**Что сделать**
Продолжите текст о непостоянстве и притче про утёс из «Karling Shitro» сразу после его последнего предложения.

**Раздел документа**
· · · · · · ·

Выбрать главу

Но как мы можем знать об этом не только в уме — что имеет очень небольшое воздействие, — но и в самих наших костях? Тулку Ургьен предлагает рассмотреть следующую аналогию из работы Падмасамбхавы «Karling Shitro»:

«Вообразите, что вы стоите на выступе размером полдюйма на отвесном утёсе, уходящем в почти безграничную пропасть с ревущей рекой, бушующей внизу. Смотреть вниз вы не можете. Лишь пальцы ног могут опираться на выступ, а руки ухватились за две горстки травы размером с козью бородку. И вы висите на этих двух горстках травы, которые представляют собой продолжительность вашей жизни и жизненную силу. В то же время непостоянство, в виде двух крыс… сгрызает часть за частью траву, за которую вы цепляетесь. Как только трава будет съедена, вам не за что будет держаться. Есть только один способ уйти: броситься в почти безграничную пропасть и бушующую реку… Так что вы висите, пока крысы едят траву, стебель за стеблем. У вас нет вообще никакого шанса выжить. Это — наша текущая ситуация»{Ургьен Ринпоче. «Rainbow Painting». С. 138}.

· · · · · · ·

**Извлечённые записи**
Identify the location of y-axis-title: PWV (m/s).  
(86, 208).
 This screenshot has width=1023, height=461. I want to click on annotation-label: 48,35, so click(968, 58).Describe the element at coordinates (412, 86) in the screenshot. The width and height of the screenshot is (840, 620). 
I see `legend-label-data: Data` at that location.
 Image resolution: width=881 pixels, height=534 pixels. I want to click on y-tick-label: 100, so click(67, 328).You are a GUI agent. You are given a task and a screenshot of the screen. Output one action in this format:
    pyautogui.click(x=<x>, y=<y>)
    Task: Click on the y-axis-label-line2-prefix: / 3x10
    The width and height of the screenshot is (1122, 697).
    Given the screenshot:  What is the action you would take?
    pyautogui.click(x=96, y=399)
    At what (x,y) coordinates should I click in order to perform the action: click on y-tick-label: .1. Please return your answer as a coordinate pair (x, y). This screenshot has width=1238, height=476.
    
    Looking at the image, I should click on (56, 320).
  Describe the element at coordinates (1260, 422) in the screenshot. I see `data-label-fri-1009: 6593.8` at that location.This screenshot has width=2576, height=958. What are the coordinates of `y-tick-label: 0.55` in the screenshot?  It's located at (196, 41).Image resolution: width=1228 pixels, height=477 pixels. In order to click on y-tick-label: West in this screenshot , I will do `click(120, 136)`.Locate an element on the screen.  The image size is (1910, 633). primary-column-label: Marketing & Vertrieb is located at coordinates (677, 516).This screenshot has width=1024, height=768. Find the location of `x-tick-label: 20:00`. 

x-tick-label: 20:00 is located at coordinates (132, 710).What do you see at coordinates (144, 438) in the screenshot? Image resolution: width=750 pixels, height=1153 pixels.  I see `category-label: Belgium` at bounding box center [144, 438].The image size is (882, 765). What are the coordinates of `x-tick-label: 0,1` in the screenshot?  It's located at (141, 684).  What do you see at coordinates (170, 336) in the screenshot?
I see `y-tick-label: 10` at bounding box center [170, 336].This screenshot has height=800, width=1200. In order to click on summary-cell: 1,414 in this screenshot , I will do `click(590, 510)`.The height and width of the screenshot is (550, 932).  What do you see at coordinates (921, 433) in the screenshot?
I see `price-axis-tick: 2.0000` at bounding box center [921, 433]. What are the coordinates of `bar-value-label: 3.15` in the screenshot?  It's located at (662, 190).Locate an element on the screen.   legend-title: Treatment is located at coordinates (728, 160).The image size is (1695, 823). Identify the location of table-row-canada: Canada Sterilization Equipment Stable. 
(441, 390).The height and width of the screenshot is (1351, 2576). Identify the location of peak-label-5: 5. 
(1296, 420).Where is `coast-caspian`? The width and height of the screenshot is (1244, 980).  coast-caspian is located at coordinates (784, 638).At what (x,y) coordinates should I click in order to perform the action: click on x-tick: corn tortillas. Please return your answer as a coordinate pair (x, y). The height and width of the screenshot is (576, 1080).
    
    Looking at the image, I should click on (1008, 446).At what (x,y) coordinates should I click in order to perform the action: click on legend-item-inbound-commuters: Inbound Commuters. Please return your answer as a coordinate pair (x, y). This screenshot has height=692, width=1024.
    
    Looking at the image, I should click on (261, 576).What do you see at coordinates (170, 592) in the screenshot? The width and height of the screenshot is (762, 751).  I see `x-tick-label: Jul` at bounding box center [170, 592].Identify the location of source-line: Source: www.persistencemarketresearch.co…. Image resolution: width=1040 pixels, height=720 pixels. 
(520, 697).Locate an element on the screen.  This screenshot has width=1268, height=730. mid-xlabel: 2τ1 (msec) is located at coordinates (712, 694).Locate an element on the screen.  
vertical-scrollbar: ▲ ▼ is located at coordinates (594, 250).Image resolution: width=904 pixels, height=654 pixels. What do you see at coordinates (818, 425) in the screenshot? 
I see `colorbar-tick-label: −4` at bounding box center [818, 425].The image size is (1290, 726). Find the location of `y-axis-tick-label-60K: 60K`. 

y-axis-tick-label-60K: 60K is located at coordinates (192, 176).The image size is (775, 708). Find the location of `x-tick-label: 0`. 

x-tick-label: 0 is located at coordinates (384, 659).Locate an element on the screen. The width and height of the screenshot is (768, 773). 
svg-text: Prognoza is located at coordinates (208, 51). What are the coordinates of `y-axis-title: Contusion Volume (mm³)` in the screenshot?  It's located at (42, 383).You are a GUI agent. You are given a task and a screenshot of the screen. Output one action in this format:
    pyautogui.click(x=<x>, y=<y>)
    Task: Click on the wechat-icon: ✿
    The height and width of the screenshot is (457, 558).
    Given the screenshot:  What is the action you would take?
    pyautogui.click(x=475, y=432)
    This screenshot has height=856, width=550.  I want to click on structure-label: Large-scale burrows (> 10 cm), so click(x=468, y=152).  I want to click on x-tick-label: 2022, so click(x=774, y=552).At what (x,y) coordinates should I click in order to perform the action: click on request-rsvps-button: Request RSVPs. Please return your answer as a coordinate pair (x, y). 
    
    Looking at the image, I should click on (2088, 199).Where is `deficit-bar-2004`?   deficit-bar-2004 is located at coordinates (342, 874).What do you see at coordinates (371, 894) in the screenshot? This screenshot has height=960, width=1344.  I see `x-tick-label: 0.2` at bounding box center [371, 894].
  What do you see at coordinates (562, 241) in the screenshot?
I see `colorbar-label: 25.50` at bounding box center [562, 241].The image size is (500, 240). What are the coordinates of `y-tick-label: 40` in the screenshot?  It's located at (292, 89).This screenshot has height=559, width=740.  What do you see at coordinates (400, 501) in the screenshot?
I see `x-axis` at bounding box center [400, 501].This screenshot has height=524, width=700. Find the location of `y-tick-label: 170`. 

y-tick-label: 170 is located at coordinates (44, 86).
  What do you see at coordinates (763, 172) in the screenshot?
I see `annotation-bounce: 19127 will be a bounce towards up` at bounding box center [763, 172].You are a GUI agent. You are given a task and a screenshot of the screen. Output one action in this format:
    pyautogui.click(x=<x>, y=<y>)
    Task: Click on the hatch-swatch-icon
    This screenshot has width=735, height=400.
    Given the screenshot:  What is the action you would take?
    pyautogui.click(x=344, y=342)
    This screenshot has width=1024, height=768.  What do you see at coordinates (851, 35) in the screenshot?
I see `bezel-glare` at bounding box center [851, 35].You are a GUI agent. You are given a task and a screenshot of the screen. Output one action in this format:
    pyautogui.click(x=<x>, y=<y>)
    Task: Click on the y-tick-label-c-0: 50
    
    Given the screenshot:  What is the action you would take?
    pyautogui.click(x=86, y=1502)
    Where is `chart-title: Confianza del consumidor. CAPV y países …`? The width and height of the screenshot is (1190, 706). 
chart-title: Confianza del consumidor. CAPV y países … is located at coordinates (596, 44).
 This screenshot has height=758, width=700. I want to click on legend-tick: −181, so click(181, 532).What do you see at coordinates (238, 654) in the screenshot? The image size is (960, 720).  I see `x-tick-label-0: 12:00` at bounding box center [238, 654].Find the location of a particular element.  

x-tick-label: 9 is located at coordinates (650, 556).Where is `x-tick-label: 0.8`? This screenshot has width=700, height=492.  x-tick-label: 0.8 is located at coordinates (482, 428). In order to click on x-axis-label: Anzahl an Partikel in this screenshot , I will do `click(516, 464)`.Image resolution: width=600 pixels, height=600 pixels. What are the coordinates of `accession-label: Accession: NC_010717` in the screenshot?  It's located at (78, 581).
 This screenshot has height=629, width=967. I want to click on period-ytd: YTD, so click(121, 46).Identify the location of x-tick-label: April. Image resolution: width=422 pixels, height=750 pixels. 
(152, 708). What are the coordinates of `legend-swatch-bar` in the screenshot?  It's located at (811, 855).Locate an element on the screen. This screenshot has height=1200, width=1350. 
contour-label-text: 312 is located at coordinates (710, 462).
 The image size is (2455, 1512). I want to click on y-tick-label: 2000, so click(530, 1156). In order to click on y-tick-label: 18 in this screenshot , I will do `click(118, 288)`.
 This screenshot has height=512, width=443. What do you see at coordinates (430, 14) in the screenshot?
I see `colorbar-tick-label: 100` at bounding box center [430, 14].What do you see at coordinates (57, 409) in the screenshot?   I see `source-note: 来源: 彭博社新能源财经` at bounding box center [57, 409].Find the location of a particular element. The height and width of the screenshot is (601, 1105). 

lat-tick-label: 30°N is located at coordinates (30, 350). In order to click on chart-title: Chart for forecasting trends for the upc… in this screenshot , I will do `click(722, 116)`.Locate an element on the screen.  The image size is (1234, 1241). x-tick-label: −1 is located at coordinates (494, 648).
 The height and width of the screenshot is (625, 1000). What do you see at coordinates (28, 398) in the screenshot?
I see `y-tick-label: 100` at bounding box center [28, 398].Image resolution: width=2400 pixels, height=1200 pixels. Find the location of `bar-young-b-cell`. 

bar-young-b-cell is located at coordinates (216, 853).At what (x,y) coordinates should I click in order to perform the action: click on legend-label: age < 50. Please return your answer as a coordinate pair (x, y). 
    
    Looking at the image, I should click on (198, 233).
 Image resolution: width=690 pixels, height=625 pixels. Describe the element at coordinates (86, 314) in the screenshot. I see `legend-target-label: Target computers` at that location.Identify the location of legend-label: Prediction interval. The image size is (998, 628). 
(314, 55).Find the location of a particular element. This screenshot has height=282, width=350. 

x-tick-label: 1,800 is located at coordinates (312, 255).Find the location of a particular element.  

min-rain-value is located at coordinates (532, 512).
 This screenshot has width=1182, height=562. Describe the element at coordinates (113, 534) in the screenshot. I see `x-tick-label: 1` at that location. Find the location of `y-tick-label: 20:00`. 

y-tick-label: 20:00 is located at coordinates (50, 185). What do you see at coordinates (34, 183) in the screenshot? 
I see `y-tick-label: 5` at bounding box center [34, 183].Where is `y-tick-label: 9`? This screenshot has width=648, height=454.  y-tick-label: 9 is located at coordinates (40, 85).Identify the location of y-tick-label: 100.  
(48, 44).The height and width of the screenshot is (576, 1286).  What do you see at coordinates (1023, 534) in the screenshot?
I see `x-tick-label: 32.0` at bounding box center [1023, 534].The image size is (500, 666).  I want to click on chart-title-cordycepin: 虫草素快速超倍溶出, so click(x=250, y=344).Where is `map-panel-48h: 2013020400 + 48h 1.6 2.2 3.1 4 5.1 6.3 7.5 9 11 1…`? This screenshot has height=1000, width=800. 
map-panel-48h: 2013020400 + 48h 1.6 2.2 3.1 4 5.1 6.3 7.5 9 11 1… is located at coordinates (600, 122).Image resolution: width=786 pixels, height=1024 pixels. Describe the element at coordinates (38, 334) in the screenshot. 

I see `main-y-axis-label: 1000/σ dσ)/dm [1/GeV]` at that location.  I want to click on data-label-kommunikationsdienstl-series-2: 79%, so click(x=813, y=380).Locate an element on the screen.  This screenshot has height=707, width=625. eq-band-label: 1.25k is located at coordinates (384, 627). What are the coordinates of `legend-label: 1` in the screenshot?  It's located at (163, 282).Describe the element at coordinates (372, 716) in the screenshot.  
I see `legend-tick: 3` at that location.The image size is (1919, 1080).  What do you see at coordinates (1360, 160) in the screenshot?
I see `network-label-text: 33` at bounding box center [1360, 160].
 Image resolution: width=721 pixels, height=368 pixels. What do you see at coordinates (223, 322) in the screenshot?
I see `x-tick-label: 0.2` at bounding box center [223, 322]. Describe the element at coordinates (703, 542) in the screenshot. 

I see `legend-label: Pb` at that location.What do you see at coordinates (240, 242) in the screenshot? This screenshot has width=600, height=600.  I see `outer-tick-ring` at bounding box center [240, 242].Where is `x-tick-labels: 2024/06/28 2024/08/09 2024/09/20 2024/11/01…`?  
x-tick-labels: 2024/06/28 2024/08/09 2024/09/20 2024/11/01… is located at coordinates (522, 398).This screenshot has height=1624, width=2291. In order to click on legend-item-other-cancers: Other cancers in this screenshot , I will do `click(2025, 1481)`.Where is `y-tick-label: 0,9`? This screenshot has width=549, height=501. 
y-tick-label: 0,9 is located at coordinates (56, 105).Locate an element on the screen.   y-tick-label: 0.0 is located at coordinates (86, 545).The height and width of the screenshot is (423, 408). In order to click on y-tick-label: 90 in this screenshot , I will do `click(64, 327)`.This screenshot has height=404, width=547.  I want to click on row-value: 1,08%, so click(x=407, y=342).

· · · · · · ·

**Результат задания**
Почему понимание смерти так важно? Поскольку это ведёт нас к исследованию собственной жизни и наших приоритетов. Когда мы не сознаём, что смертны, когда мы находимся под впечатлением, что в нашем распоряжении находится «все время в мире», мы чаще всего просто следуем нашей модели поведения, дрейфуя и ища вознаграждения, подтверждения и материального благосостояния, где только можем. Но когда смерть смотрит нам в лицо, тогда мы начинаем видеть то, что действительно важно в нашей жизни.

Какое воздействие может оказать на человека понимание реальности смерти? С разрешения читателя я хотел бы рассказать о личном опыте. Несколько лет назад в течение нескольких месяцев я постепенно стал чувствовать себя все хуже и хуже, пока, в конечном счёте, не оказался почти полностью выведенным из строя. Врач, которой я доверял много лет, сделала ряд анализов, а затем ещё один ряд ещё более сложных анализов. Когда результаты стали известны, она срочно вызвала меня и сказала, что совершенно уверена в том, что у меня обнаружена относительно редкая форма рака, быстро прогрессирующего и в основном неизлечимого. Она направила меня к лучшему онкологу в этой области, и после изучения результатов анализов и моих симптомов он подтвердил её предположение и сделал несколько дополнительных анализов, по которым можно было бы точно определить, сколько мне осталось жить. Когда я спросил его: «Есть ли у вас хоть какое‑то сомнение, что у меня эта форма рака?» Он ответил: «Вообще никаких сомнений». Он добавил, что смерть — а она будет болезненной — вопрос нескольких месяцев. И закончил, сказав: «Мой единственный вопрос, вы составили своё завещание?»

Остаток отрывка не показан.